First things first: Madonna makes a terrific Eva Peron, but don’t bet the farm on any Oscar nods.

As Andrew Lloyd Webber’s fancified rendition of Argentina’s most popular politician’s wife, the chameleon of the music industry has successfully reinvented herself yet again as heroic diva and gives a memorable performance in the title role of “Evita.”

But even with gorgeous art direction and cinematography, strong performances and a commendable directorial effort from Alan Parker, the blemishes that “Evita” brings with it from the stage weigh on the film.

I should tell you right now that I have an active loathing of Andrew Lloyd Webber’s work. I find his music uneven at best. The way he writes duets like two completely different genres of music having an argument, for example, grinds on my ear.

The rock music elements of “Evita” have all the dignity of a “Rocky Horror” production number and Tim Rice’s lyrics have very little poetry and even less rhythm. He has a tendency to cram four sylable words into one or two beats.
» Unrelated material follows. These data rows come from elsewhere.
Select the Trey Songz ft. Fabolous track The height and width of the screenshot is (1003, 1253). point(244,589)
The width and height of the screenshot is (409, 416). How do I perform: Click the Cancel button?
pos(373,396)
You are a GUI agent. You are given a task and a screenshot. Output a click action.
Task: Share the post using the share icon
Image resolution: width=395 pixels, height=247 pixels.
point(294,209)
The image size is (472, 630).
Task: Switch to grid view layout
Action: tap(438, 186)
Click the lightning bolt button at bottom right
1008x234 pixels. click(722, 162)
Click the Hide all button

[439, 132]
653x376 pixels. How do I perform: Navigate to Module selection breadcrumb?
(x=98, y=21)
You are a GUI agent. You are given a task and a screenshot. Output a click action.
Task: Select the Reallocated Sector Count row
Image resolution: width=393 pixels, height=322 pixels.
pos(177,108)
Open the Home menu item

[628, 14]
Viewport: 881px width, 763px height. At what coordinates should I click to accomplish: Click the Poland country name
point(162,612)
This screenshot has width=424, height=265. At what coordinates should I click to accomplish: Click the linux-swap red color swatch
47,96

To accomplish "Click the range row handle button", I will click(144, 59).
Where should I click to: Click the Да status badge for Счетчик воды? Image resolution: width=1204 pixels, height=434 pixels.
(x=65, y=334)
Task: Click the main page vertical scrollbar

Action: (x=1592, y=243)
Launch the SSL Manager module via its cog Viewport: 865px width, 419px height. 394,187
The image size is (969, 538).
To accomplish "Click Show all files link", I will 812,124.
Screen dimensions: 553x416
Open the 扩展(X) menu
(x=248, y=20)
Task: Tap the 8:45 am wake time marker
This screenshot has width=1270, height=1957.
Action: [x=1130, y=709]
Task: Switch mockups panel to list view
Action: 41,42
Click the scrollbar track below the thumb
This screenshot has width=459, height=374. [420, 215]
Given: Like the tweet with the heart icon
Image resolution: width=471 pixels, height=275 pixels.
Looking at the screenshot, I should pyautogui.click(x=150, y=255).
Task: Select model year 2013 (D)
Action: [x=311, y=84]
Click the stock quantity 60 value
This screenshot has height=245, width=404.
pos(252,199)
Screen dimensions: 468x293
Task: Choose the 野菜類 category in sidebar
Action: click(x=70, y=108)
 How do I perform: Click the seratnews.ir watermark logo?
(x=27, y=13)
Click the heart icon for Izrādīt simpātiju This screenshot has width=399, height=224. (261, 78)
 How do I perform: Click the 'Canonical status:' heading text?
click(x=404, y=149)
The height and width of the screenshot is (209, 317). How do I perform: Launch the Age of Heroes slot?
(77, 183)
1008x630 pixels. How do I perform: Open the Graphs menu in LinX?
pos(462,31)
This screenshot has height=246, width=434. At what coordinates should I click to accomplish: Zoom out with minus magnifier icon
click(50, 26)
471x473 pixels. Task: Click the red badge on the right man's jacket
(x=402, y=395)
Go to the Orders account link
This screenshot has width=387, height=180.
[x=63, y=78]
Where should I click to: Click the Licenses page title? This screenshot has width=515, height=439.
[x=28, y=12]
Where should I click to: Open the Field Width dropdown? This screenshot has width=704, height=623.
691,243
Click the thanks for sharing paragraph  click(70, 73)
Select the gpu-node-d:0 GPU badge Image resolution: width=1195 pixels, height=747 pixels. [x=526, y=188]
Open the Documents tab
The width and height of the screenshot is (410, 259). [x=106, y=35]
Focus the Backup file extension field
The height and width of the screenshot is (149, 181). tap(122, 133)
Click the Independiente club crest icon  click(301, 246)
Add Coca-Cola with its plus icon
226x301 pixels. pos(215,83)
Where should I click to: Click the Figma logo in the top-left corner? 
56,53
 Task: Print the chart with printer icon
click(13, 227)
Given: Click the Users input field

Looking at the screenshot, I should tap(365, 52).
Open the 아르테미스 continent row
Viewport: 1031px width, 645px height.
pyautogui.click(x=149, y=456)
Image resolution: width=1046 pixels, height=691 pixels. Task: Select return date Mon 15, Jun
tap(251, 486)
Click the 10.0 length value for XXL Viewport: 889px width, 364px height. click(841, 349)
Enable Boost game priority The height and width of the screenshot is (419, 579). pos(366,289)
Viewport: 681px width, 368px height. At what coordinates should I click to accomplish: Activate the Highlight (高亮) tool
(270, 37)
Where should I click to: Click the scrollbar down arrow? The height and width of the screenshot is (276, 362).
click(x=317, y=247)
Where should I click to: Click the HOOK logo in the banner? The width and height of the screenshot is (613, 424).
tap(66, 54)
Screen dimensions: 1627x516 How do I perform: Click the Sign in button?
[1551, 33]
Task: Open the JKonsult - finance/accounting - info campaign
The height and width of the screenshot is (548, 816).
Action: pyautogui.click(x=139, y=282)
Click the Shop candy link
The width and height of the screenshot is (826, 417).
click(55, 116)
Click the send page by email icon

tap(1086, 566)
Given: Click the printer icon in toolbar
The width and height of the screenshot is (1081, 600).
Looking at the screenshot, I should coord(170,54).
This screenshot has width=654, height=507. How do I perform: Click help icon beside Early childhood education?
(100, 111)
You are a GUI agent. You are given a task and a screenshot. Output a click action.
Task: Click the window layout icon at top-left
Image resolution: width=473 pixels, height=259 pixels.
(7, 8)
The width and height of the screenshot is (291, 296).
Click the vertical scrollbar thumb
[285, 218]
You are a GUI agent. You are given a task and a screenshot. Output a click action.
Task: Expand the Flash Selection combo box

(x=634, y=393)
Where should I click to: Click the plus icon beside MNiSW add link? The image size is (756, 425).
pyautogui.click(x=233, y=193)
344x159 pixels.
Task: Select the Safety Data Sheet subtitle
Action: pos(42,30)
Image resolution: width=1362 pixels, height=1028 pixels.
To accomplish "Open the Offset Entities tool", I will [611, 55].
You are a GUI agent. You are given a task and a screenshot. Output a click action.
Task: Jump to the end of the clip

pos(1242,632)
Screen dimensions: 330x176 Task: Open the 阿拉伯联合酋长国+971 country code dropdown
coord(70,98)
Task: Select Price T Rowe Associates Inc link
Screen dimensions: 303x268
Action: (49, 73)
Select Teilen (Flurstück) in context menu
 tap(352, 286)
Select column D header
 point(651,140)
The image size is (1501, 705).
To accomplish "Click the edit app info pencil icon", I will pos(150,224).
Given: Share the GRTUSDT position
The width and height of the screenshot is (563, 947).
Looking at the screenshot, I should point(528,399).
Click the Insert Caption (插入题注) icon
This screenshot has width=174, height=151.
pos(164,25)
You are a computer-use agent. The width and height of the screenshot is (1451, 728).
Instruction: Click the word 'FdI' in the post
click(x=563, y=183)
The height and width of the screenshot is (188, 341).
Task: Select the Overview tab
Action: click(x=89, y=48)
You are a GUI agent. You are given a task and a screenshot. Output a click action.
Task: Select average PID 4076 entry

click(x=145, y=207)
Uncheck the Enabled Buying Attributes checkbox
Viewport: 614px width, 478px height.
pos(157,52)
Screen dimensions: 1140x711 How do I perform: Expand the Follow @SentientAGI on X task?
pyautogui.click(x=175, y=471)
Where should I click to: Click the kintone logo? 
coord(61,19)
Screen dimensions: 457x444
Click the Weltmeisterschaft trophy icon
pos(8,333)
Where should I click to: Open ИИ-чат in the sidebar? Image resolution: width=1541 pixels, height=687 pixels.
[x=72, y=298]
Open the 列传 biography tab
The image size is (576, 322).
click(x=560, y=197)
Having said that, this “Evita” is the best film that could have been made from the material — sumptuous, sensual and conseptual in it’s vision, it may be the single biggest boost to the Hollywood musical in a generation.

Webber’s Eva Peron starts life as poor, illegitimate peasant girl who moves to Buenos Aires to seek her fortune. She works as what those in L.A. call an MAW (model-actress-whatever), sleeping her way through Buenos Aires society until she latches on to rising politician Juan Peron (Jonathan Pryce), marries him and becomes a symbol of Argentineans’ hopes.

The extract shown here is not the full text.